(Pixel coordinate grounding data)

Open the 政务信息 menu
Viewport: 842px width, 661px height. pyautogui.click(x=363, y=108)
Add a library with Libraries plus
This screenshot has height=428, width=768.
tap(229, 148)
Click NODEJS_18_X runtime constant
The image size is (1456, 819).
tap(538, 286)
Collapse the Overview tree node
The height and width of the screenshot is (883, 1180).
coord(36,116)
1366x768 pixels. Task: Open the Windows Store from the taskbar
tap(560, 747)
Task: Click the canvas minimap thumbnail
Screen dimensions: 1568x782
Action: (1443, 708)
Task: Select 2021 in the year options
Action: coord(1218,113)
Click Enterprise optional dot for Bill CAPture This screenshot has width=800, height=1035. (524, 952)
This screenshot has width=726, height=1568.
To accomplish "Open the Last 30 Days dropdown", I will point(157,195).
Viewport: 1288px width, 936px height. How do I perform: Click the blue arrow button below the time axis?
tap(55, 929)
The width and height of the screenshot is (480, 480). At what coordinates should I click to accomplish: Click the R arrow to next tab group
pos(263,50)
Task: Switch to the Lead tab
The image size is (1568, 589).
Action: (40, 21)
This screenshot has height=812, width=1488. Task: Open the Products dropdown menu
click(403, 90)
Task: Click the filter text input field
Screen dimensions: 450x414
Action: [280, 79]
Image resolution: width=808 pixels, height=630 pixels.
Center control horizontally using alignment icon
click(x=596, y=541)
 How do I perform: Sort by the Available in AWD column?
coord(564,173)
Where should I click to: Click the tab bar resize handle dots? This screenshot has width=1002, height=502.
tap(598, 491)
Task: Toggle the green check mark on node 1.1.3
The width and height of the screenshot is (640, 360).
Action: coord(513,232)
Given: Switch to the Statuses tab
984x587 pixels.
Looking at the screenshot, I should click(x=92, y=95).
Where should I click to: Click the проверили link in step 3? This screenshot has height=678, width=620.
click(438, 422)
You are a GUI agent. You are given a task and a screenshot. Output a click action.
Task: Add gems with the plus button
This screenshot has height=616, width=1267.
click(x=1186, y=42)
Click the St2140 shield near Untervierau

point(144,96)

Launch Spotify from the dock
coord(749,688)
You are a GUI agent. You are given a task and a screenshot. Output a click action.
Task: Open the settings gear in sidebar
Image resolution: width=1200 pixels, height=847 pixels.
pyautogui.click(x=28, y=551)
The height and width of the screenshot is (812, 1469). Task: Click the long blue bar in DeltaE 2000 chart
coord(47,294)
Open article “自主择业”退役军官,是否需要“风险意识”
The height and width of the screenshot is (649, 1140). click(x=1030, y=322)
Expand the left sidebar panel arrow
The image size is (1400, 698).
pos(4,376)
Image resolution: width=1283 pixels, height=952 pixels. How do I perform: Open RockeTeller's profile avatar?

_DIRECTIONS FOR THIS TASK_.
Exactly as they stand, repeat all the records.

_EXERCISE OUTPUT_.
Open the 政务信息 menu
Viewport: 842px width, 661px height. pyautogui.click(x=363, y=108)
Add a library with Libraries plus
This screenshot has height=428, width=768.
tap(229, 148)
Click NODEJS_18_X runtime constant
The image size is (1456, 819).
tap(538, 286)
Collapse the Overview tree node
The height and width of the screenshot is (883, 1180).
coord(36,116)
1366x768 pixels. Task: Open the Windows Store from the taskbar
tap(560, 747)
Task: Click the canvas minimap thumbnail
Screen dimensions: 1568x782
Action: (1443, 708)
Task: Select 2021 in the year options
Action: coord(1218,113)
Click Enterprise optional dot for Bill CAPture This screenshot has width=800, height=1035. (524, 952)
This screenshot has width=726, height=1568.
To accomplish "Open the Last 30 Days dropdown", I will point(157,195).
Viewport: 1288px width, 936px height. How do I perform: Click the blue arrow button below the time axis?
tap(55, 929)
The width and height of the screenshot is (480, 480). At what coordinates should I click to accomplish: Click the R arrow to next tab group
pos(263,50)
Task: Switch to the Lead tab
The image size is (1568, 589).
Action: (40, 21)
This screenshot has height=812, width=1488. Task: Open the Products dropdown menu
click(403, 90)
Task: Click the filter text input field
Screen dimensions: 450x414
Action: [280, 79]
Image resolution: width=808 pixels, height=630 pixels.
Center control horizontally using alignment icon
click(x=596, y=541)
 How do I perform: Sort by the Available in AWD column?
coord(564,173)
Where should I click to: Click the tab bar resize handle dots? This screenshot has width=1002, height=502.
tap(598, 491)
Task: Toggle the green check mark on node 1.1.3
The width and height of the screenshot is (640, 360).
Action: coord(513,232)
Given: Switch to the Statuses tab
984x587 pixels.
Looking at the screenshot, I should click(x=92, y=95).
Where should I click to: Click the проверили link in step 3? This screenshot has height=678, width=620.
click(438, 422)
You are a GUI agent. You are given a task and a screenshot. Output a click action.
Task: Add gems with the plus button
This screenshot has height=616, width=1267.
click(x=1186, y=42)
Click the St2140 shield near Untervierau

point(144,96)

Launch Spotify from the dock
coord(749,688)
You are a GUI agent. You are given a task and a screenshot. Output a click action.
Task: Open the settings gear in sidebar
Image resolution: width=1200 pixels, height=847 pixels.
pyautogui.click(x=28, y=551)
The height and width of the screenshot is (812, 1469). Task: Click the long blue bar in DeltaE 2000 chart
coord(47,294)
Open article “自主择业”退役军官,是否需要“风险意识”
The height and width of the screenshot is (649, 1140). click(x=1030, y=322)
Expand the left sidebar panel arrow
The image size is (1400, 698).
pos(4,376)
Image resolution: width=1283 pixels, height=952 pixels. How do I perform: Open RockeTeller's profile avatar?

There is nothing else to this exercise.